▸ Exercise objective:
The lines below, beginning at the one that contains "Expand the Metadata" and ending at the last, are to be retyped exactly.

▸ Listed entries:
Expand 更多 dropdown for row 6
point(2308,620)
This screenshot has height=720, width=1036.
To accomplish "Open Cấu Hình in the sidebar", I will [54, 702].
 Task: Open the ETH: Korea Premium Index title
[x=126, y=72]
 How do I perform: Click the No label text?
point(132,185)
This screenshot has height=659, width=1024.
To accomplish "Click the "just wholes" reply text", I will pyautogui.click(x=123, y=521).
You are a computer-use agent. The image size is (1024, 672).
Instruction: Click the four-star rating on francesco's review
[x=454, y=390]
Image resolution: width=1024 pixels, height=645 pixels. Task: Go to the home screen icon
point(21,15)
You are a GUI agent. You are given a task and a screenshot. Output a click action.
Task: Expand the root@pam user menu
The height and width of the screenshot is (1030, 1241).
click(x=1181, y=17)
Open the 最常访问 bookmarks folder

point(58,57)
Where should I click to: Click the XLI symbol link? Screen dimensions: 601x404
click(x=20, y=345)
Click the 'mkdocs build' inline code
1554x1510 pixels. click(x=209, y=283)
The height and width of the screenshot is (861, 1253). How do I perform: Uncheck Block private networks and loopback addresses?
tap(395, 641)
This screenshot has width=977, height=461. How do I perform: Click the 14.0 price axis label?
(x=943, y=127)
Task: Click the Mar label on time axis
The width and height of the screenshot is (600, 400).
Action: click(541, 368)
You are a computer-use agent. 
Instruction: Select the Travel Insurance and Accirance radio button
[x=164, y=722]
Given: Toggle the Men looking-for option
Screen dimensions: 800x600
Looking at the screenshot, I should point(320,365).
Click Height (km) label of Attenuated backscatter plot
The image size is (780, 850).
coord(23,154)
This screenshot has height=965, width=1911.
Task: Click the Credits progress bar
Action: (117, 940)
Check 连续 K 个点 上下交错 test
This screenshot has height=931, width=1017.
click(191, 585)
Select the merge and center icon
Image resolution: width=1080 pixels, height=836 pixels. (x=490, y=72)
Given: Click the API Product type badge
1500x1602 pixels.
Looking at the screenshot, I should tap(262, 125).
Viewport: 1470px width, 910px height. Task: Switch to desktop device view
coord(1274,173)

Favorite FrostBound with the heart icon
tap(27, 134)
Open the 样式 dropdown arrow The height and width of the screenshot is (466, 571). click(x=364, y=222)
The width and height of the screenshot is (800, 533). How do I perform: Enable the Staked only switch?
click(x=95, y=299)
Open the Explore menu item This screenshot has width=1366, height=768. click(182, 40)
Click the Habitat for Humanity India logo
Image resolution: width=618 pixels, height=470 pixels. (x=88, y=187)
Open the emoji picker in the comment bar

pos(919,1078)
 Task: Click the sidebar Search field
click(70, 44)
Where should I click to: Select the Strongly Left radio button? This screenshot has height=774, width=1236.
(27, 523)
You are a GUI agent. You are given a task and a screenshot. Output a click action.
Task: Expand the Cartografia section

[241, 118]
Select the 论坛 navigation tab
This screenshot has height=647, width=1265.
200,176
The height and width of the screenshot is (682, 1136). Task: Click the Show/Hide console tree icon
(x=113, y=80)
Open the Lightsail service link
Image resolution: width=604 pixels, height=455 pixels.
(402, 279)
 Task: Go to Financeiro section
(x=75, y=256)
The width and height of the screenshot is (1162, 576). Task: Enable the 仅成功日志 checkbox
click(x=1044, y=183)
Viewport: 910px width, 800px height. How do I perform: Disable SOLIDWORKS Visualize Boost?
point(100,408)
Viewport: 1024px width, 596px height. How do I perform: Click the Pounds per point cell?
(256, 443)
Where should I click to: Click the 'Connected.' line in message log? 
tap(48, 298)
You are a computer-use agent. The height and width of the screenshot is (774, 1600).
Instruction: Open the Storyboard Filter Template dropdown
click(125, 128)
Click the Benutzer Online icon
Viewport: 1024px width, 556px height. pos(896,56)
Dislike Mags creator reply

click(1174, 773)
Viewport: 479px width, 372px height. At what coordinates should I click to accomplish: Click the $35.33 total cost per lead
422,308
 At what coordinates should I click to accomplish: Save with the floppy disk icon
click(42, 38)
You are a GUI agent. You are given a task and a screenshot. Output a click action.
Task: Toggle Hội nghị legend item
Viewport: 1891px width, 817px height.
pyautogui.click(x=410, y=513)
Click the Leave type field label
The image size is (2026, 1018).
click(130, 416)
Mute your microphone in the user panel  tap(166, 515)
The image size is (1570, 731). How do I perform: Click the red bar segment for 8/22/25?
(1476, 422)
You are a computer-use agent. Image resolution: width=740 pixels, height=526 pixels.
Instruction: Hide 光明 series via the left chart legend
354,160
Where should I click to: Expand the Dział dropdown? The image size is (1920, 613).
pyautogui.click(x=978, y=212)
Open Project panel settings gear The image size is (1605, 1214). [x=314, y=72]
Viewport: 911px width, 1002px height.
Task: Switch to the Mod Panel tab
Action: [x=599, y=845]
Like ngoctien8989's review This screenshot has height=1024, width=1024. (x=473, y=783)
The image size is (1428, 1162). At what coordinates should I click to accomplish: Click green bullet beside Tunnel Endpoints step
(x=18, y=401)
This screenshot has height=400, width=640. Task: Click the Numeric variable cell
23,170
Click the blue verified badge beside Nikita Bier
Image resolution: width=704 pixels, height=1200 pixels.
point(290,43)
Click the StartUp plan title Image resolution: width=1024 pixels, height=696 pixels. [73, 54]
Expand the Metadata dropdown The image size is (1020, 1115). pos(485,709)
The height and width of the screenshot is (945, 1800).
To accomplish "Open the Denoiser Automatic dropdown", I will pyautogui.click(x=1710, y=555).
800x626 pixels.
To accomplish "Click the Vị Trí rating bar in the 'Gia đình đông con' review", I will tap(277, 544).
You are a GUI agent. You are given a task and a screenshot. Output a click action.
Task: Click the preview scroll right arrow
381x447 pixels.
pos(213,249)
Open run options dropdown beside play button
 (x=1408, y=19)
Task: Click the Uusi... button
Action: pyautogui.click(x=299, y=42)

▸ Your solution:
Expand the Metadata dropdown The image size is (1020, 1115). pos(485,709)
The height and width of the screenshot is (945, 1800).
To accomplish "Open the Denoiser Automatic dropdown", I will pyautogui.click(x=1710, y=555).
800x626 pixels.
To accomplish "Click the Vị Trí rating bar in the 'Gia đình đông con' review", I will tap(277, 544).
You are a GUI agent. You are given a task and a screenshot. Output a click action.
Task: Click the preview scroll right arrow
381x447 pixels.
pos(213,249)
Open run options dropdown beside play button
 (x=1408, y=19)
Task: Click the Uusi... button
Action: pyautogui.click(x=299, y=42)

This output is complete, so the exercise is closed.